Hacemos la guerra porque hemos construido una sociedad inmoral, corrupta, desigualitaría, que halaga a unos y ofende, discrimina y es cruel con otros. Y eso sólo es posible porque estamos divididos, somos insensibles, indiferentes e indolentes ante el sufrimiento de los demás. Pues nos hemos acostumbrado a vivir en el placer, en el hedonismo, en el despilfarro y derroche, mientras otros no tienen nada, son explotados como mano de obra, empleados, trabajadores, mal pagados porque los beneficios sólo son para los propietarios, que siguiendo en su manera de vivir placentera, y que nunca tienen bastante.

 

5278. Pero es que no ser nada quiere decir no ser la nada. Y la nada es el fin de todo: del experimentador, del que graba lo que sucede para luego explicarlo, informarlo a los demás.

Es decir que una persona completamente realizada, no podría informar de ese estado de la nada. Pues de ahí no puede salir.

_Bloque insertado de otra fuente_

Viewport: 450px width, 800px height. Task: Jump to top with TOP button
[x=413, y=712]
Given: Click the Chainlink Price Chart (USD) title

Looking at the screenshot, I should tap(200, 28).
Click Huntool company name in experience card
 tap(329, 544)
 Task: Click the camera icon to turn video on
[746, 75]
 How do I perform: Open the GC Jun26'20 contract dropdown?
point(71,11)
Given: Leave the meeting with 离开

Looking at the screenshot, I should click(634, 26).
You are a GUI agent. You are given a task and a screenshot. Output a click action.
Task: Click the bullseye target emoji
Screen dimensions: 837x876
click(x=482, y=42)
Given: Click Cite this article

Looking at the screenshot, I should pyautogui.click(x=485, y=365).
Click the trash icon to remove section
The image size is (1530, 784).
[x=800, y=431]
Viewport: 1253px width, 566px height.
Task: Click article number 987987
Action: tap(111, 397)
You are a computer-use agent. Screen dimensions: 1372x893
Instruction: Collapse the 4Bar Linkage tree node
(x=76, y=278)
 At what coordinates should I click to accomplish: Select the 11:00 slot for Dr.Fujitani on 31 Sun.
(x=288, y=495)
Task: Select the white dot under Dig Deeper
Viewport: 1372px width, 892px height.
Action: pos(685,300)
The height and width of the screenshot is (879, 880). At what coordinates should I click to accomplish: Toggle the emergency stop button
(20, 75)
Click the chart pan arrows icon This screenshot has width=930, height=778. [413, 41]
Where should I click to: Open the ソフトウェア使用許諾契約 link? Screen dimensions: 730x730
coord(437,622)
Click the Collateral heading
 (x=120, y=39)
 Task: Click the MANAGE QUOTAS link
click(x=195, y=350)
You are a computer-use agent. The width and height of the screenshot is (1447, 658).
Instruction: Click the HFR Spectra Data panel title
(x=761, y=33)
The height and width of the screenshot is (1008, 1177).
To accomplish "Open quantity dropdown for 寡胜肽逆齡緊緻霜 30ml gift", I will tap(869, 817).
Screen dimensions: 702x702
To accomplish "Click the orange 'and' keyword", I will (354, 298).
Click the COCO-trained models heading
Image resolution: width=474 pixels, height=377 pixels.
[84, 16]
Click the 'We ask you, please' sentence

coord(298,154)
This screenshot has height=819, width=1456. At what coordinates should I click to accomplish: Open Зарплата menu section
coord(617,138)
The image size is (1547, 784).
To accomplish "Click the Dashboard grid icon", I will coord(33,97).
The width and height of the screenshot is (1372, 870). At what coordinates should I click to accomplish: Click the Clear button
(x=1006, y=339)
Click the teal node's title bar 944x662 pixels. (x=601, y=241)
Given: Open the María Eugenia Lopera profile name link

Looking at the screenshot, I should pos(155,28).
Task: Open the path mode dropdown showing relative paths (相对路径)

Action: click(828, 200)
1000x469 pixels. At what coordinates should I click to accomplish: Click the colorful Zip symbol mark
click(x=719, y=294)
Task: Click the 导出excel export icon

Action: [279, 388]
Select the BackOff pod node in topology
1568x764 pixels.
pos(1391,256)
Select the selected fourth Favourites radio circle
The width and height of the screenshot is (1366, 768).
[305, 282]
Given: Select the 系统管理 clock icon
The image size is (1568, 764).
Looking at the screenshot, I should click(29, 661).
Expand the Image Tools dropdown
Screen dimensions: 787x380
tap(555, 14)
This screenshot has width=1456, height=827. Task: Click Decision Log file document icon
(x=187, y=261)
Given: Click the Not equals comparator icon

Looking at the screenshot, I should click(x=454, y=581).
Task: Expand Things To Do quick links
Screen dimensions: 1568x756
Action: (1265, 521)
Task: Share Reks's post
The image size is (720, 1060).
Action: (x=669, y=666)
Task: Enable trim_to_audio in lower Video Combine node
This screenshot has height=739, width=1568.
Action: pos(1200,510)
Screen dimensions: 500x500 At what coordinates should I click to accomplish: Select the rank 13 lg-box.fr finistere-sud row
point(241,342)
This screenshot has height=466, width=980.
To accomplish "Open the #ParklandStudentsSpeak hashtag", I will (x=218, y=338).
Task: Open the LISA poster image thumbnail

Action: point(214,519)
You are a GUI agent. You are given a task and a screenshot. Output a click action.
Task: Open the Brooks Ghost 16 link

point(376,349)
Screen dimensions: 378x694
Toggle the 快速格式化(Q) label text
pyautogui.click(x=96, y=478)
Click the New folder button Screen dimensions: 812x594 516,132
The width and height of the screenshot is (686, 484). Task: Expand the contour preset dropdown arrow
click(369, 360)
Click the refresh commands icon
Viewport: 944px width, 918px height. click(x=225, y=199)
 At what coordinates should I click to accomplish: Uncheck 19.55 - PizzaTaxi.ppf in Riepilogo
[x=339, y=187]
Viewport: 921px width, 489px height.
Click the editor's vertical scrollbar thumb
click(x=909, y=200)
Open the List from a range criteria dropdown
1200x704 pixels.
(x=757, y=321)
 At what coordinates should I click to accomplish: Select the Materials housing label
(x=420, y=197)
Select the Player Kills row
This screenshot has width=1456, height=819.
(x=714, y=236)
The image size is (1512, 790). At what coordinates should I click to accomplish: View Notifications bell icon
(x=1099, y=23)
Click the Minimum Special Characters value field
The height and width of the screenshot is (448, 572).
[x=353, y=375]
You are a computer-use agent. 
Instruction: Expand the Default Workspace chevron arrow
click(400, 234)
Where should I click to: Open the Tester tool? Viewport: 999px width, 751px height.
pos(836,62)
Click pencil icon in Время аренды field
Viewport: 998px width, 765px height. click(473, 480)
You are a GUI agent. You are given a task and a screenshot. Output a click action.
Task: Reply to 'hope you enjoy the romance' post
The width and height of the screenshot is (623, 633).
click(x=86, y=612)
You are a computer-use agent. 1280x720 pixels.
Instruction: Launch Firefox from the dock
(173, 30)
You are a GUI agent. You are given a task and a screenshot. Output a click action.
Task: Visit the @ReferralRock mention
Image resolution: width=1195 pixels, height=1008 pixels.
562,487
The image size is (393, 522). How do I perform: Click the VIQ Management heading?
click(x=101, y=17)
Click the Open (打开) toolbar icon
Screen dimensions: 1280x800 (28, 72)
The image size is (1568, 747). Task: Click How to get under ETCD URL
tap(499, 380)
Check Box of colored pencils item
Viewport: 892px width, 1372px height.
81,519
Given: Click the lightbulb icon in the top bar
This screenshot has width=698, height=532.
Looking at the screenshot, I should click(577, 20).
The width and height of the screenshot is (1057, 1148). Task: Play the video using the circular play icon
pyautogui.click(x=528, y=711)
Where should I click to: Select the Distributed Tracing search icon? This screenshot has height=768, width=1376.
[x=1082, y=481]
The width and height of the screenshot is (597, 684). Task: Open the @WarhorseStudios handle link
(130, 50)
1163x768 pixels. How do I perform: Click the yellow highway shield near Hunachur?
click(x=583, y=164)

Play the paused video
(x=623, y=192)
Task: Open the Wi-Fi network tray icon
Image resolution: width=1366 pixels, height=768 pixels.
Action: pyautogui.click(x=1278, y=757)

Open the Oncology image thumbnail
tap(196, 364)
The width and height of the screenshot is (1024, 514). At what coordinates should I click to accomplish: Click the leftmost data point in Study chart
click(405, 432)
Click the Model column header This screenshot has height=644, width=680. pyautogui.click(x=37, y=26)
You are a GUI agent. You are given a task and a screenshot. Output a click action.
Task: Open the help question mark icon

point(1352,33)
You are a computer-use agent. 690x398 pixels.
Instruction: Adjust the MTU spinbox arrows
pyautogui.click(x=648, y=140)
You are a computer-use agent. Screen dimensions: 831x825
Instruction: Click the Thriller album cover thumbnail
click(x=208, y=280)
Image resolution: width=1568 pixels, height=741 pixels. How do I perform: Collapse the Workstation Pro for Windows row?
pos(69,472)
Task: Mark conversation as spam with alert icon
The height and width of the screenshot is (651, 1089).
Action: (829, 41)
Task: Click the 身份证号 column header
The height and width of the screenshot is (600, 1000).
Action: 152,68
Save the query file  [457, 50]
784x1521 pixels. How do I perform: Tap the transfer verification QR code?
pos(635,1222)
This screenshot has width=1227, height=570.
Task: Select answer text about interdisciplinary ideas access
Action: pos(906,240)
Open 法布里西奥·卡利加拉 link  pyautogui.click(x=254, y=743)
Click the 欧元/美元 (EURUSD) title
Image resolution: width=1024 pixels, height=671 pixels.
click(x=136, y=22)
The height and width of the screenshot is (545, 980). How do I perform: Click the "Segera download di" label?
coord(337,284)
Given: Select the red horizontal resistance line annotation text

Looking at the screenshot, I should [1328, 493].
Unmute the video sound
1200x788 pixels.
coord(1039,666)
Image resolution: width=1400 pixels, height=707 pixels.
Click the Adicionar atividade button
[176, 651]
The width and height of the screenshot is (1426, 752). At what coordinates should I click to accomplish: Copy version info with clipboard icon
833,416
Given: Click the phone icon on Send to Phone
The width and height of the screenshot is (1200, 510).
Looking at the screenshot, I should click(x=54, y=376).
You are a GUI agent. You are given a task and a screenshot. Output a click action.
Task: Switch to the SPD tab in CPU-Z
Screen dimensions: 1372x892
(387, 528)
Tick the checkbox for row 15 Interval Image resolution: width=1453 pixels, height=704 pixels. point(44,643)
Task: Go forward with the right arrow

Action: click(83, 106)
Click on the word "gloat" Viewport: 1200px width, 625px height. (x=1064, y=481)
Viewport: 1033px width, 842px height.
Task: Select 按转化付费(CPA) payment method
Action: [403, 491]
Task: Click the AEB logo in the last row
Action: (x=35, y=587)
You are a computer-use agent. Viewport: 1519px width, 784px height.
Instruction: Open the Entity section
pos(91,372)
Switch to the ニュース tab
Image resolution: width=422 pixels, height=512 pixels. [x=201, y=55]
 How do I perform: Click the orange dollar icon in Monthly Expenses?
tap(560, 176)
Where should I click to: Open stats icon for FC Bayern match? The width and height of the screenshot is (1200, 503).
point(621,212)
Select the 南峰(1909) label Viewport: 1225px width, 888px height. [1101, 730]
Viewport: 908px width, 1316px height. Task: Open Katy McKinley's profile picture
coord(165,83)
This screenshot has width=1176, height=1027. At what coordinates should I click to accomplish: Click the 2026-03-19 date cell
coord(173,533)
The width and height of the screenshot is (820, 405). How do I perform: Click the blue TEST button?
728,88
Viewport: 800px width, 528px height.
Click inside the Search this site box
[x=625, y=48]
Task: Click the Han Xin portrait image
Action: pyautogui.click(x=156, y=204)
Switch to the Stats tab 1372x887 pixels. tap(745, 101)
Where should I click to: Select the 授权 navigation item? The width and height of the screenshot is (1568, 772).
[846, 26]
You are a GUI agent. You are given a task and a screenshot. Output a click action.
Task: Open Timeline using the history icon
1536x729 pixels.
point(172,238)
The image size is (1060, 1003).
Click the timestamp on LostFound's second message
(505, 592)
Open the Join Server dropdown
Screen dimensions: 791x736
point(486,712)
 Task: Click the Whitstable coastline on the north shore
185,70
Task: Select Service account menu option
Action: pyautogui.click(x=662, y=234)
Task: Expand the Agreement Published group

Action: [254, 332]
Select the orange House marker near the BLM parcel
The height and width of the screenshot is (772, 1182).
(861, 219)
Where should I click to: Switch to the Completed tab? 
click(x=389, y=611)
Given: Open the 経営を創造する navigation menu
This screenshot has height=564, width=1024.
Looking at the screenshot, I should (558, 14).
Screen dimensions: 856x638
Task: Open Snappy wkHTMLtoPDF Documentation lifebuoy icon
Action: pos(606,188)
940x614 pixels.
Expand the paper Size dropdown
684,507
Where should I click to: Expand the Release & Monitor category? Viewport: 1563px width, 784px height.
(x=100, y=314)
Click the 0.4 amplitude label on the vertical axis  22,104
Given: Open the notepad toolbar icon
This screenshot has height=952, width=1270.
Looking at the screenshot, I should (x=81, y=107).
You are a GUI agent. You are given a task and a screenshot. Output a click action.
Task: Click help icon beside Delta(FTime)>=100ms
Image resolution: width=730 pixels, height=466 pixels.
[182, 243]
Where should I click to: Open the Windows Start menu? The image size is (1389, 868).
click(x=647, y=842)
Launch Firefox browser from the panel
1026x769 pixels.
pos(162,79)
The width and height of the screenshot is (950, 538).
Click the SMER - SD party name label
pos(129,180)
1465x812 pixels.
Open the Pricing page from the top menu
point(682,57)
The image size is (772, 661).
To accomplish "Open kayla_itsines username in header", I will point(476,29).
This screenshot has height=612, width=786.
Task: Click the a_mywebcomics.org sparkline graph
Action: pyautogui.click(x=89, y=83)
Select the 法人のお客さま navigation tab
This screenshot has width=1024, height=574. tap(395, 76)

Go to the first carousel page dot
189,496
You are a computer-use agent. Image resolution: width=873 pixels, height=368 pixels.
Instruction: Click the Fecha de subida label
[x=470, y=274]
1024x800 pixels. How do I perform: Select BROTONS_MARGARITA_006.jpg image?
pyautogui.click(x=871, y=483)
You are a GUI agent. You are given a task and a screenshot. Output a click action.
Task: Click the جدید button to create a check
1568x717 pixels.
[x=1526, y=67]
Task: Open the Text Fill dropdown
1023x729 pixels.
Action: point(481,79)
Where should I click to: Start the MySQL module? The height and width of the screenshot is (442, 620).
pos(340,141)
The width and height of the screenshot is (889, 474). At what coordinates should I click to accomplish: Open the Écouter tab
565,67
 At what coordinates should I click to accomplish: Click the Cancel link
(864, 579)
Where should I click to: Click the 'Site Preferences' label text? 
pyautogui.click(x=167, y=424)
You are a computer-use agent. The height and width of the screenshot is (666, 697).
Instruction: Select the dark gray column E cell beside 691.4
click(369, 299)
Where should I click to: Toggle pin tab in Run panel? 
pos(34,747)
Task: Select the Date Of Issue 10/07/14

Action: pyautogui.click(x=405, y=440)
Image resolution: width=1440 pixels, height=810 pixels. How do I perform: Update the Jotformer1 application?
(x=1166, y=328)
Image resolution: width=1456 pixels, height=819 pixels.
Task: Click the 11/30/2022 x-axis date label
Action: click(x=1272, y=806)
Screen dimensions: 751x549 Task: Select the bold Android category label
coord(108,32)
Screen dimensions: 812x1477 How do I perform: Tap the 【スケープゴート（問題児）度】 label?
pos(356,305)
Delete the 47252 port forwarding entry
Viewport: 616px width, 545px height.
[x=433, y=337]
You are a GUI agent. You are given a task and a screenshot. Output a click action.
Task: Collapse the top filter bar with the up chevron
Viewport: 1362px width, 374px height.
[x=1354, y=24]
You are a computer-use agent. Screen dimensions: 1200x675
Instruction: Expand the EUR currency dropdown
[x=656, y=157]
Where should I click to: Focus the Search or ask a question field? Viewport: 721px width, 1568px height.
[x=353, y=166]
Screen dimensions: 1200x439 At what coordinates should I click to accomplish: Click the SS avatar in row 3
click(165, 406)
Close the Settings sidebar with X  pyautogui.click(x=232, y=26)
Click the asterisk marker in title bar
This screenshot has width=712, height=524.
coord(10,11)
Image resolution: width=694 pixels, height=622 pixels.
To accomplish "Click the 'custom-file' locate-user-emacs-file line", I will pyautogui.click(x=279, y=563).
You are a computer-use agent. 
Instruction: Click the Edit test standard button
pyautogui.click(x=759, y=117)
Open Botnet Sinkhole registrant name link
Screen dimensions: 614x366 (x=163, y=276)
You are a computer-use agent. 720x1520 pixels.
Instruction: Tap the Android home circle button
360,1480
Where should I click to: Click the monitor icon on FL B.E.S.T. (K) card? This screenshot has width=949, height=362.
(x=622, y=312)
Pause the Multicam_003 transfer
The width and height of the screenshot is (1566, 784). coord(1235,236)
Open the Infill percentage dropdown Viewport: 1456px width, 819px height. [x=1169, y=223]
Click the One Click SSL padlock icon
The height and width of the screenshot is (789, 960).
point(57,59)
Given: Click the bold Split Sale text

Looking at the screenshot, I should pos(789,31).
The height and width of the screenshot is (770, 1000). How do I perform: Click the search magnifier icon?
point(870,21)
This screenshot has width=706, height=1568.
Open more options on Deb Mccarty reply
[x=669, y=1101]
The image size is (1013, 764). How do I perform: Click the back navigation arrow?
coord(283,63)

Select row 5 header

Ahora bien, ¿qué es lo que ocurre en realidad? Ocurre que hay unos que han estado en esa nada, aunque momentáneamente, temporalmente, recurrentemente, y por eso nos lo pueden explicar e informar.

 

5279. Espiritualmente la salida es tanto hacia dentro como hacia fuera. Todo depende del condicionamiento de cada cual. Un deportista, todo lo hace hacia fuera, en encuentros para competir y ahí puede estar su liberación. Otro que es más retirado, todo lo hace a solas en su habitación o lugar preferido para verse tal cual es, recuperarse del desgaste diario.

 

5280. ¿Sin dolor se podría vivir? Si no hubiera sufrimiento lo romperíamos todo y nos autodestruiríamos.

 

5281. ‘La vida es completa de momento a momento’.

Pero el problema es que llega un momento que se hace incompleta, fea, divisiva.

¿Estamos condenados a vivir así? Algunos, dicen que existe el cielo, el nirvana, la extinción del ‘yo’ para siempre.

 

 

5282. Para tener paz hemos de tener la capacidad de generarla. ¿Qué no es paz, qué no la hace posible, la impide? Es la división interna, ¿no? Pues cuando estamos divididos internamente, cuando sale afuera esa división es la que hace que nos veamos diferentes. Y por eso inventamos el ego, el ‘yo’, creyendo que somos únicos, cuando no lo somos. Y es por eso, que estamos divididos.

Es decir, como en tantas otras cosas les hemos cambiado su esencia y hemos inventado otra que creemos que más nos conviene. Así que, creemos que vivir divididos es mejor, más favorable y ganancial, que no estarlo.  Y por eso, hemos creado un mundo lleno de actividades divisivas: las competiciones de toda clase, las deportivas, los premios literarios, las elecciones de la mujer más hermosa, las oposiciones a un buen empleo.

Pero esa actitud divisiva es la que está en la base, en la raíz para que se genere los enfrentamientos, los conflictos,  la violencia y la guerra. Pues, lo que es -la violencia y la guerra-, aunque no lo queramos eso va a estar ahí. De manera que si lo reprimimos, si huimos de ello, seguimos dentro del ámbito de la división, y la violencia. Pero si no hacemos nada, sino que estamos con ello todo el tiempo al no haber división tampoco hay todo lo que nos lleva a la violencia.